Updated

As thousands of Houston residents found themselves stranded on rooftops and wading through apocalyptic floodwaters, questions have arisen as to why Mayor Sylvester Turner didn’t order a mandatory evacuation as Harvey bore down in the nation's fourth-largest city.

To evacuate a large urban space – millions call this sprawling metropolis home – would be logistically challenging, according to local officials and residents. Turner called it impossible.

“You literally cannot put 6.5 million people on the road,” Turner, a Democrat, said in a press conference. “If you think the situation right now is bad, you give an order to evacuate, you are creating a nightmare.”

houston reuters 2

Texas National Guard soldiers aid stranded residents in heavily flooded areas of Houston, Texas, Aug. 27, 2017. (Reuters)

Residents of New Orleans who lived through Hurricane Katrina recall Mayor Ray Nagin ordering the first-ever mandatory evacuation of that low-lying city on the morning of Aug. 28, 2005, which was only one day before it made landfall on the Louisiana coast.

Still, his belated order was later denounced, since more than 100,000 Orleanians don’t own cars, the city’s mass transit is basically nonexistent, FEMA couldn’t get access to the buses it needed and thousands were forced to fend for themselves in the over-crowded Superdome.

Houston resident Kamerra Franklin, who was in the city when Hurricane Rita hit in 2005, said on Twitter that it’s not so easy to evacuate a big city. More than 100 people ultimately died while fleeing Rita, which ended up causing $12 billion in damage across several states.

Hurricane Rita

Thousands of cars try to evacuate to Dallas in advance of Hurricane Rita in north Houston September 22, 2005. (REUTERS/Carlos Barria)

“We TRIED to evacuate ahead of Hurricane Rita...which was supposed to be a direct hit to Houston shortly after Katrina,” Franklin wrote on Twitter, while noting that the freeway she was stuck on 12 years ago was totally underwater post-Harvey. “Anyway, I got to sit on a freeway for 23 hours. 23 HOURS!!!! 23 hours to get from Houston to San Antonio, where we evacuated. It usually takes 3-4.”

More than 6,000 calls for rescue have been logged by Houston’s police and fire departments, and the city is already providing 30,000 with temporary shelter – numbers that will increase as the deluge of rain continues.

“If we wanted to call an evacuation, we wouldn't even know where to call it,” Harris County Judge Edward Emmett, who is responsible for overseeing emergency operations, said Friday at a press conference, “because we don't know where the rain's going to fall and which watersheds are going to be affected. So there is absolutely no reason to evacuate from Houston or the greater Houston area.”

However, Gov. Greg Abbott, a Republican, suggested that residents should leave Houston during his news conference on Friday. “Even if an evacuation order hasn’t been issued by your local official, if you’re in an area between Corpus Christi and Houston, you need to strongly consider evacuating.”

Retired Army Lt.
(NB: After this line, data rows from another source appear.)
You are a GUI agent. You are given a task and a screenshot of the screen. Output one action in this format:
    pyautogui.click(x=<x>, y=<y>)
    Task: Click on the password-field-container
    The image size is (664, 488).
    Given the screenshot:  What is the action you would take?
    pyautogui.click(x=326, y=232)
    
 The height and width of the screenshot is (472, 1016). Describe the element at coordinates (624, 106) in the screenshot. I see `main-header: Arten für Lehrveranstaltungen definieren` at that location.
Gen. Russel Honorè, who led the Department of Defense response to hurricanes Katrina and Rita, told the Wall Street Journal that experience has made officials wary of ordering an evacuation.

flooding houston AP

An abandoned vehicle sits in flood waters on the I-10 highway in Houston, Texas, Sunday, Aug. 27, 2017. (AP)

“I’m not trying to be critical of the mayor and history will prove whether they guessed right or they guessed wrong,” he said. “But I do not believe we should leave people in [a] place we know is going to flood. It’s counterintuitive.”